** Exercise inputs follows **
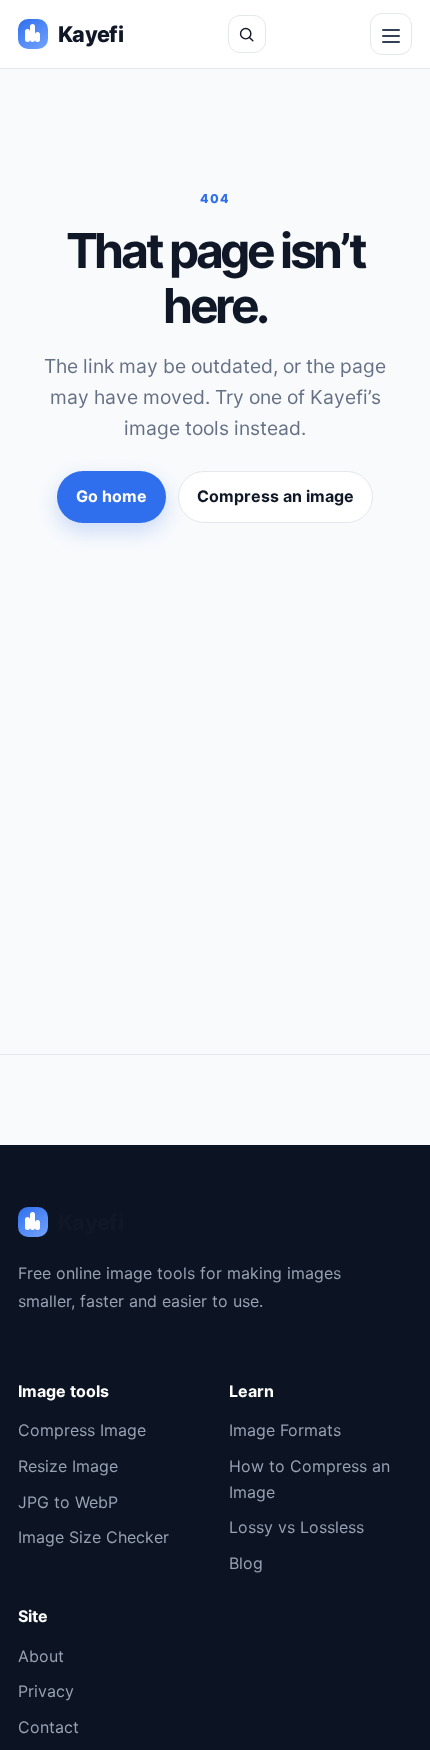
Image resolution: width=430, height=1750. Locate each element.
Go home (111, 496)
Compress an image (275, 496)
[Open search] (247, 34)
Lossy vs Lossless (296, 1527)
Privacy (46, 1691)
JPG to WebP (68, 1502)
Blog (246, 1563)
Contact (48, 1727)
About (41, 1656)
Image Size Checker (93, 1537)
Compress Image (82, 1430)
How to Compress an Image (309, 1479)
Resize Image (68, 1466)
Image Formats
** End of Exercise inputs **
• [Activity]
Please copy each line of the records above in which the word "Compress" can be found.

• [Written solution]
Compress an image (275, 496)
Compress Image (82, 1430)
How to Compress an Image (309, 1479)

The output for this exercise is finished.